## CHALLENGE
Copy out the entries word for word, from the line containing "This screenshot has" to the line containing "will click(x=365, y=800).".

##### SOURCE MATERIAL #####

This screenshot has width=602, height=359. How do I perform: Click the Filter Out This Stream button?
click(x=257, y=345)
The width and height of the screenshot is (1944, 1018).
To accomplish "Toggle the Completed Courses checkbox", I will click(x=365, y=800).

#####
##### SOURCE MATERIAL #####

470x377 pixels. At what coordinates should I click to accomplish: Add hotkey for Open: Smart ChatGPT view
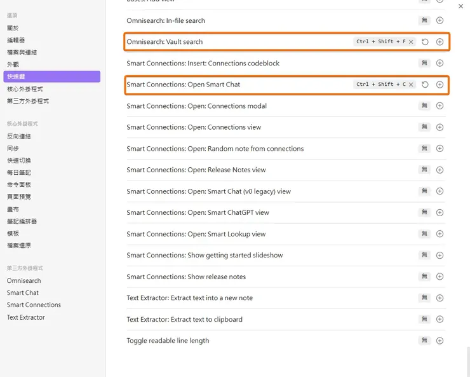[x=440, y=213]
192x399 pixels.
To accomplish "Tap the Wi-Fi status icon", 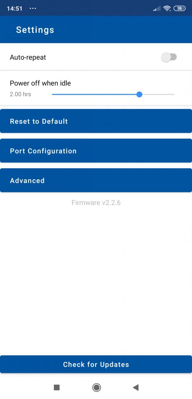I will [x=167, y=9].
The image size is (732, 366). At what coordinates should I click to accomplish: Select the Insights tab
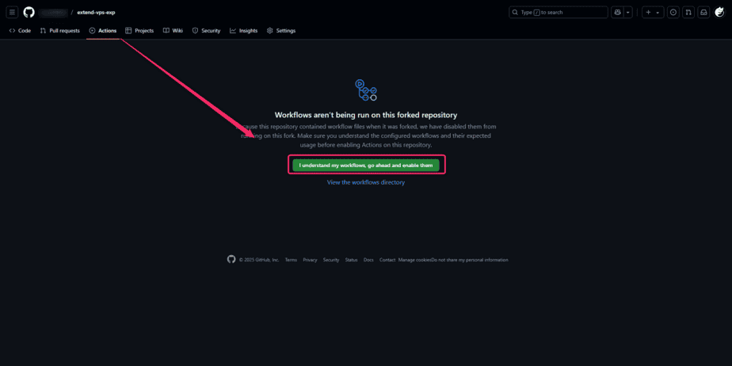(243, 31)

#####

## RESPONSE FOR THIS EXERCISE
This screenshot has width=602, height=359. How do I perform: Click the Filter Out This Stream button?
click(x=257, y=345)
The width and height of the screenshot is (1944, 1018).
To accomplish "Toggle the Completed Courses checkbox", I will click(x=365, y=800).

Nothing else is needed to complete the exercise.